------------------------------------------------------------------------------- help for descsave (Roger Newson) -------------------------------------------------------------------------------

Save descriptive attributes of variables to a do-file and/or a Stata dataset

descsave [varlist] [using filename] [ , dofile(dofilename [, replace]) list( [varlist] [if] [in] [ , [list_options] ] ) saving(datafilename [, replace]) norestore fast flist(global_macro_name) charlist(characteristic_list) idnum(#) idstr(string) rename(oldvarname_1 newvarname_1 ... oldvarname_n newvarname_n) gsort(gsort_list) keep(varlist) ]

where list_options is a list of options accepted by the list command, characteristic_list is a list of characteristic_names and/or asterisks (*) separated by spaces, and gsort_list is a list of one or more elements of the form

[+|-]varname

as used by the gsort command.

Description

descsave is an extended version of describe, which lists descriptive attributes for a list of variables in a dataset given by varlist, or for all variables in the dataset if varlist is not specified. The dataset is the current dataset in memory, unless using is used to specify a dataset in a file. The descriptive attributes are variable names, storage types, display formats, value labels and variable labels (as output by describe), and also (optionally) a list of characteristics specified by the charlist() option. descsave creates an output Stata dataset (or resultsset) with one observation per variable and data on these descriptive attributes. This dataset may be listed using the list() option and/or saved to a file using the saving() option and/or written to the memory using the norestore or fast option, overwriting any existing dataset. The file specified by dofile() is a do-file, containing commands which can be run to reconstruct the descriptive attributes of the variables, assuming that variables of the same names have been created and are numeric or character as appropriate. descsave can be used together with outsheet to create a definitive generic spreadsheet version of the current dataset, together with a Stata do-file to reconstruct the descriptive attributes of the variables after the spreadsheet has been input using insheet.

────────────────

**SHORT PROBLEM 1:** Convert the rows that begin with the line containing "Image resolution: width=624" and end with the line containing "Action: [x=17, y=41]" into a JSON list of strings, one string per line, skipping blank lines and leaving out the pictures.

**RECORDS TO USE:**
────────────────

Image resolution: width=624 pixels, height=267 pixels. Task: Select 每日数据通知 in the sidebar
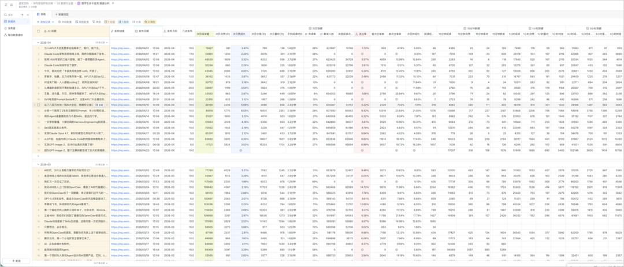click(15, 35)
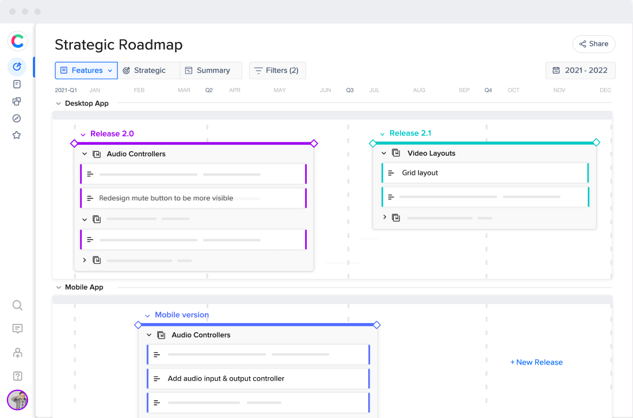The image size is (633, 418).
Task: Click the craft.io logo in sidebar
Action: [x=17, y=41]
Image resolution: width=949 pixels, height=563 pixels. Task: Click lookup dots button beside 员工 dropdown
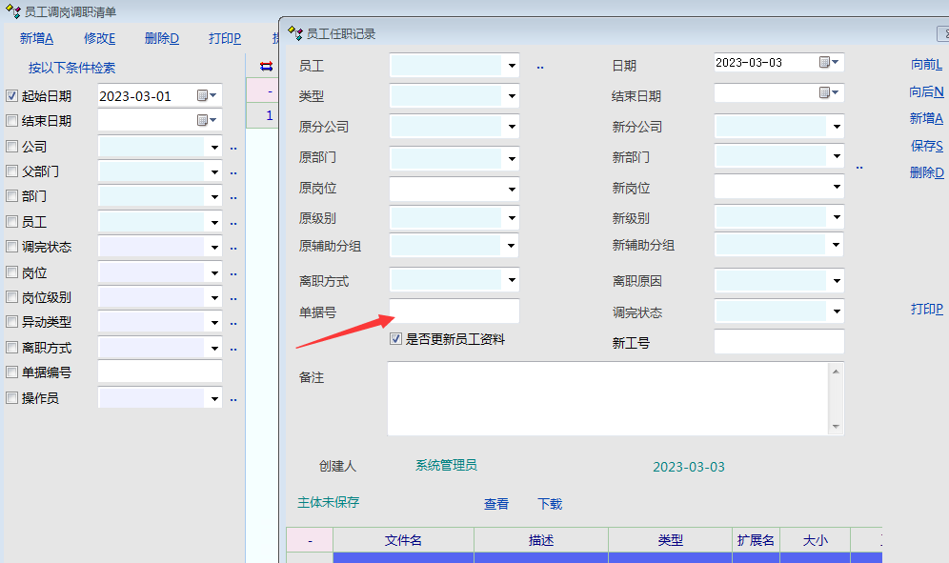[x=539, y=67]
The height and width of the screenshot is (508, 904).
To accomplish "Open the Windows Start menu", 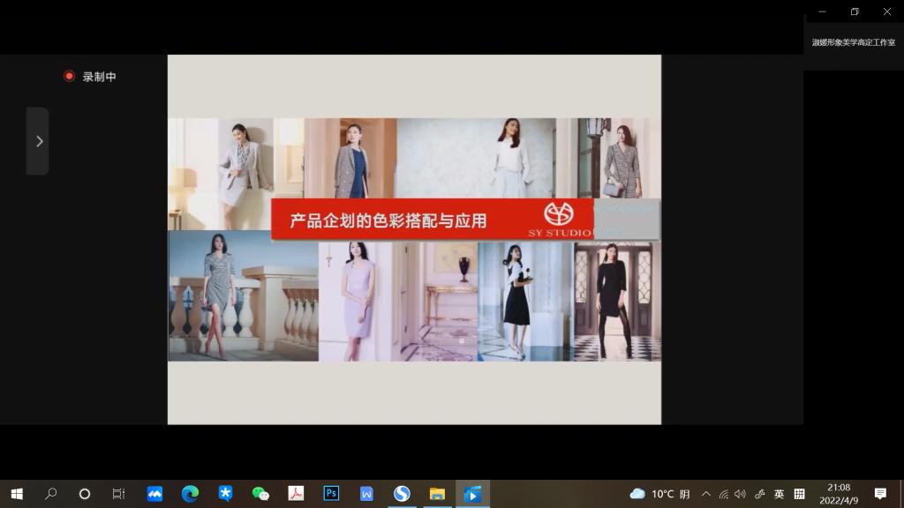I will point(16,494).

────────────────

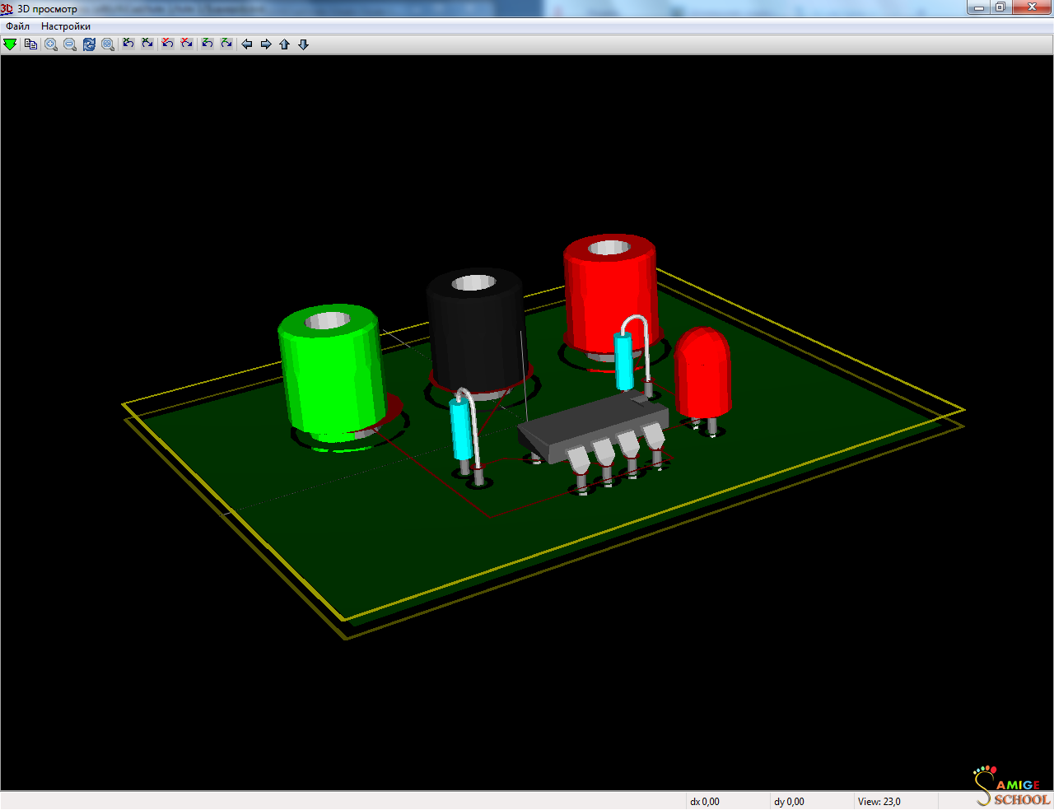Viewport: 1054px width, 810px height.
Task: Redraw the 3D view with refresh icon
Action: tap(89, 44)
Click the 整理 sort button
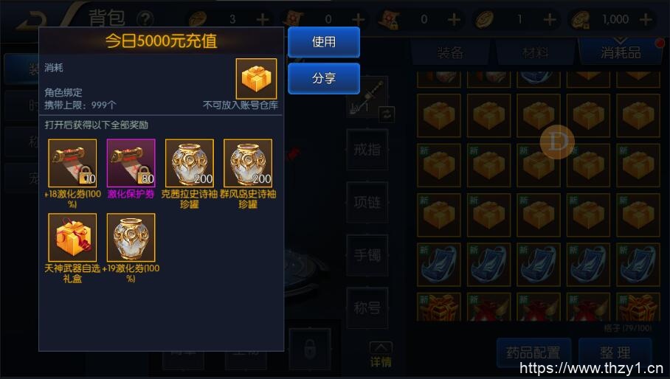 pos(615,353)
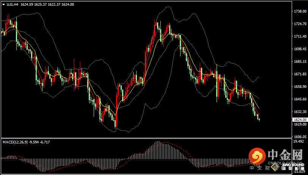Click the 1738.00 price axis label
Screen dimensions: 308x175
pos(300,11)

────────────────

**SHORT PROBLEM 2:** Carry on the descsave help page from its last sentence.

**RESPONSE 1:**
[
  "Image resolution: width=624 pixels, height=267 pixels. Task: Select 每日数据通知 in the sidebar",
  "click(15, 35)",
  "The image size is (633, 418).",
  "Task: Click the craft.io logo in sidebar",
  "Action: [x=17, y=41]"
]

**RESPONSE 2:**
Options

These options fall into the following 2 groups:

Option group Description -------------------------------------------------------------------------- outdest_opts Output-destination options for the do-file and/or resultsset conspec_opts Content-specifying options for the resultsset --------------------------------------------------------------------------

Output-destination options

dofile(dofilename [, replace]) specifies an output Stata do-file, with commands to reconstruct the variable descriptive attributes (storage types, display formats, value labels, variable labels and selected characteristics), assuming that variables with those names already exist and are numeric or string-valued as appropriate. If replace is specified, then any existing file of the same name is overwritten.

list(varlist [if exp] [in range] [, list_options ] ) specifies a list of variables in the output dataset, which will be listed to the Stata log by descsave. The user may optionally also specify if or in clauses to list subsets of variables, or change the display style using a list of list_options allowed as options by the list command. If the rename() option is specified (see below), then any variable names specified by the list() option must be the new names. If the list() option is absent, then nothing is listed.

saving(datafilename [, replace]) specifies an output file containing a Stata dataset, with one observation per variable, and data on the descriptive attributes of the variable. If replace is specified, then any existing file of the same name is overwritten.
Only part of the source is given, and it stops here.